Uttarakhand cloudburst: urbanisation, warming continue to intensify the impact

Sunday's incident follows the trend of a steep rise in number of days with cloudburst-like events in the Himalayas from 2001 to 2013

 
By DTE Staff
Published: Monday 02 July 2018
Cloudbursts have increased from an average of five days per year between 2001 and 2005 to over 15 days per year between 2006 and 2013. Credit: Nick Bramhall/Flickr__

Torrential rains in Uttarakhand since Sunday evening has led to flashfloods in several districts with media reports suggesting that properties in Dehradun, Pauri, Rudraprayag,  Tehri and Uttarkashi district have been damaged. Today, cloudburst hit Munsiari's Balati in Pithoragarh, damaging the Seraghat Hydro Power Project.

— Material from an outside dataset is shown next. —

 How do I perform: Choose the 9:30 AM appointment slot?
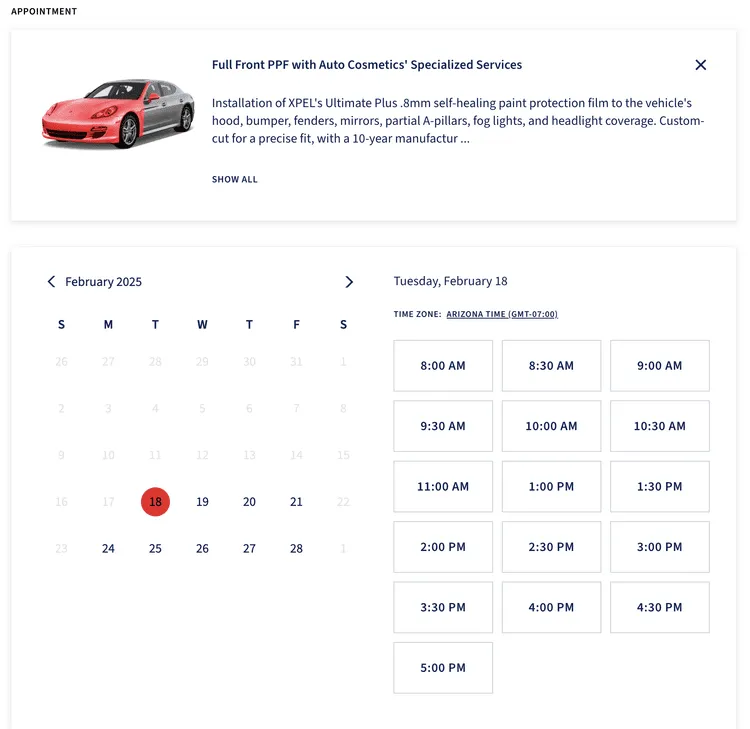pos(443,426)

According to IMD, Munsiari received 250 mm rainfall between Sunday night and Monday morning, which is considered extremely heavy rain. The damaged dam is likely to aggravate the situation in the nearby region as the dam water has started entering shops and houses.

People living on the banks of rivers have been asked to move to higher places. According to the IMD’s latest forecast issued at 1 pm, “Heavy to very heavy rain at a few places with extremely heavy at isolated places very likely over Uttarakhand and East Uttar Pradesh”. The alert for heavy rain remains for tomorrow (July 3) as well.

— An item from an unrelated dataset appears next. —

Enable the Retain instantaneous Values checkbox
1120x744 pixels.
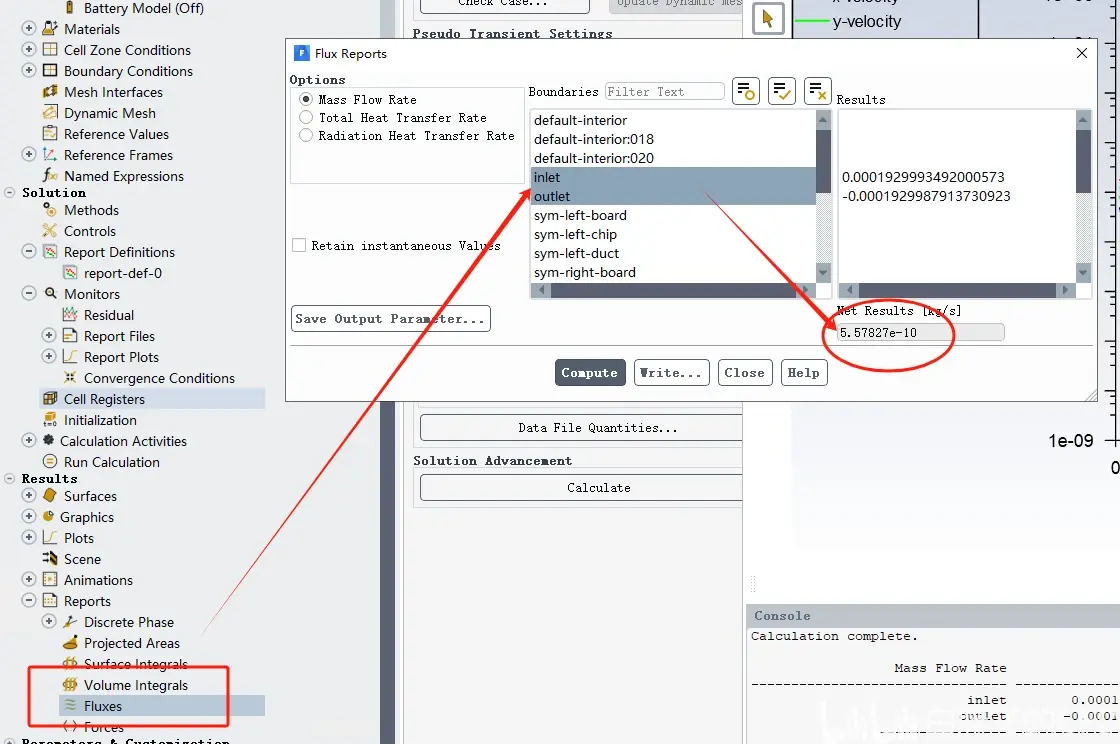coord(299,245)
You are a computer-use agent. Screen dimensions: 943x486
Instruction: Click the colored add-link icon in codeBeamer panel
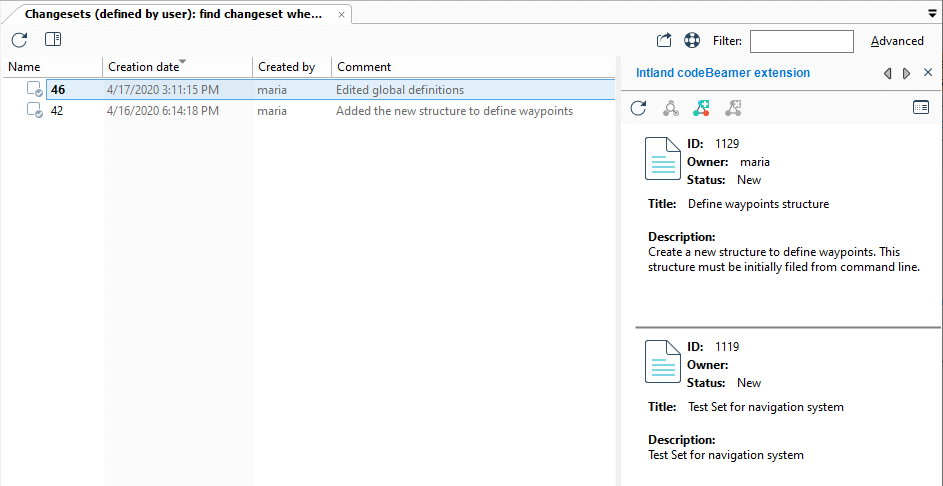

Last month, hailstorm coupled with heavy rains triggered a flash flood in Uttarkashi where three children were swept away.

Himalayan vulnerability to natural disasters

The geography of a place makes it vulnerable to cloudbursts—which are a convective phenomenon producing sudden high-intensity rainfall over a small area. Due to tts topography, geology, propensity for tectonic activity and ecological fragility, the Himalayan region becomes prone to rapidly changing weather at micro-levels.

Increase in cloudbursts

A previous Down To Earth story had reported that there has been a steep increase in cloudbursts-like events where rainfall has exceeded 100 mm per hour (which is just an indicative definition). Days with cloudburst-like events in the Himalayas saw a steep increase from an average of five days per year between 2001 and 2005 to over 15 days per year between 2006 and 2013.

While high-intensity rainfall events have increased, there has also been a fall in the annual number of days with rainfall in India. The average number of rain days has fallen from around 80 per year in early 2000s to 65 in the past 10 years.

Reasons - anthropogenic and climate change

In recent years, anthropogenic factors such as population, deforestation, land-use change and emissions due to urbanisation have been implicated in extreme weather events in the Himalayas.

Add to this climate change. The Intergovernmental Panel on Climate Change says glaciers in the Himalayas are receding faster than in any other mountain range. Glacial lakes formed by melting glaciers are constrained by ice dams. Since the Indian summer monsoon coincides with the melting of glaciers, ice dams are weakened by the additional stress of the monsoons and are prone to bursting. A flash flood in Kargil in May 2016 was attributed to this.

Global warming and monsoon patterns

While global temperature is recorded to have increased by about 0.8°C in recent decades, the increase has been greater in regions at higher altitudes. This is especially ominous considering that mountains are not only affected by climatic patterns but also contribute to the changing climate owing to the enormous deposits of water they hold in the form of glaciers, ice and snow. Nowhere is this situation truer than in the Himalayan-Tibetan massif, the world’s highest region, where warming of 0.15-0.6°C per decade has been observed in the past three decades. The warming, according to some scientists, has wreaked havoc on the monsoonal patterns in the Himalayas.